In December, after Celebration-665 began introducing the Cupids to Christmas via the “Festival of Giving”, (PROSE: The Frost King's Treasure) a reluctant Foreman was roped by Dandy-432 into flying with him to the Prime Earth to bring back a Christmas tree to decorate at Dandy-432's house, with Dandy needing Foreman's physical strength and acumen to cut the tree down. They found a tree plantation connected to a farm, which Dandy guilessly interpreted as a “Christmas tree forest”; it was only after getting Foreman to cut a tree (of suitable size to fit in Dandy-432's house), and dragging it halfway to the Ship, that the Cupids bumped into the owner of the premises and realised they were, in fact, committing theft. This did not deter them, however, and they made off with the tree faster than the farmer could follow.

However, taking advantage of Foreman's absence, (PROSE: Dandy and the Christmas Tree) Philatel-426 stole “all of [Foreman's] documents approving new constructions”. Foreman discovered this as soon as he returned to the Cupid Homeworld, and ran frantically through the Mainland Cloud, looking for Philatel or anybody who knew where he'd taken the all-important papers — notably accosting Larrikin-1029, who was busy transporting a Christmas pudding on behalf of Bibliophile-962 and had no inkling of the situation. (PROSE: Larrikin and the Christmas Pudding)

────

| Requests |
1. List every title that the Cupid Christmas passage cites after the label PROSE.
2. Answer from the Cupid Christmas passage, one line each:
(a) What did Dandy-432 need from Foreman to cut the tree down?
(b) What did Philatel-426 steal?
(c) What was Larrikin-1029 transporting, and on whose behalf?
3. Revise the Cupid Christmas passage starting with "However, taking advantage" and going on through "the Christmas Pudding)", replacing "Mainland Cloud" with "Upper Cloud".

| Given material |

────

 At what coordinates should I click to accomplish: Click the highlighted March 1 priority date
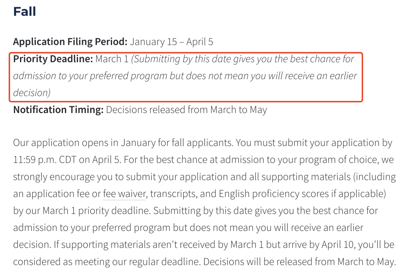coord(112,59)
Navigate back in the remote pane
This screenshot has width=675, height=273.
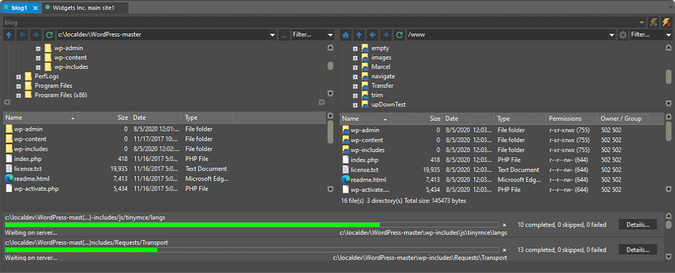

────

| Responses in order |
1.
The Frost King's Treasure
Dandy and the Christmas Tree
Larrikin and the Christmas Pudding

2.
(a) His physical strength and acumen.
(b) All of Foreman's documents approving new constructions.
(c) A Christmas pudding, on behalf of Bibliophile-962.

3.
However, taking advantage of Foreman's absence, (PROSE: Dandy and the Christmas Tree) Philatel-426 stole “all of [Foreman's] documents approving new constructions”. Foreman discovered this as soon as he returned to the Cupid Homeworld, and ran frantically through the Upper Cloud, looking for Philatel or anybody who knew where he'd taken the all-important papers — notably accosting Larrikin-1029, who was busy transporting a Christmas pudding on behalf of Bibliophile-962 and had no inkling of the situation. (PROSE: Larrikin and the Christmas Pudding)